The weird part is how much you want to share what you have written, while at the same time dreading having people read it. especially people who know you. I want to sit under the elbow of every one who reads my script registering every flicker of muscle movement on his or her face as they traverse it line by line. "Why are they laughing there? That wasn't supposed to be funny." "Why aren't they laughing there?! The Neanderthalism! That is hilarious stuff! Or else maybe I have no sense of humor?! I might need therapy instead of more screenplay jobs...." "What just made you jolt?" "Why do you look like you are in a sitting coma?"

Then there is the character attachment. The screenwriter creates characters who - after a while, you can't believe aren't really real - because their psychology and choices becomes the default object of your thoughts for months or years. You spend much more time with your characters while writing than you do with most of the real people who pass through your life. While you brood over your characters' speech, your imagination spends hours and hours in their homes and favorite haunts - which you also have to create. You dress them up, and make them fall in love, and break their hearts and you try really hard to not make them too obviously like anyone in your immediate circle of friends and family.

Anyway, then, you turn in the script, as I will today, and it's not just yours any more. Your pat them on the shoulder and send your characters and ideas into the treacherous and often (for the characters) barbaric terrain known as Notesville. Notes. When people who have read your script once quickly in between watching The View and picking the kids up from kindergarten, get to tell you that a character's choice is unmotivated. Notes. In which a moment you thought is haunting and profound ends up becoming just one more derrivative proof of everything that is wrong with movie writing today. Notes are very great when they are good, and they are necessary, but wow, is it humbling.

I often experience envy of the guy down at the hall who bags gorceries at Mayfair. Nobody ever takes him aside at the end of the night and says, 'What did you mean by putting that shampoo in with the Raisin Bran? And in a paper bag?!??! Don't you realize that every other grocery bagger is packing ceral and hair products just that way? How could you be so unoriginal? It just doesn't work for me. And that weird little thing you did with letting the lettuce peak out of the top of one of the bags? What the hell was that? The customer isn't going to get it, when the lettuce is all wilted by the time she gets home. You are going to have to find another way. Tomorrow we will talk about this weird cliche you use in putting the heavy stuff on the bottom of the bags.
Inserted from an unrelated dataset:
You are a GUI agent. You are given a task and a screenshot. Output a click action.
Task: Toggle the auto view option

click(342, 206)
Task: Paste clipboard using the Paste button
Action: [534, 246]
Get over it already. "

Ahhhhhhhhhhhhhh!

Anyway, so, I turned in Polosuasion today. Now I wait for notes, and then I spend another month on a rewrite. And then I wait for more notes. And then I spend another month on a polish.

And then, I am done with horses and Argentinian polo and Santa Barbara whale watching and waterfalls and Samoan welcome dancing and birthing breeched foals and tango dancing and all of the other areas that had to become daily bread for my imagination while I was working on this project. I will be done with Anne and the Colonel and Admiral Croft and his wife Sophia and Frederico and Carlos and Elizabeth and Adelaide Russell, and Manuel the Latin butler who I really like very much.

And then, I have to start rading books about growing up in Indiana during the Depression, and C.S. Lewis and Oxford in the 40's and WWII at Pearl Harbor and the theology of conversion and yachting in the Carribbean and all things A Severe Mercy.

It's a weird way to make a living....But very cool too.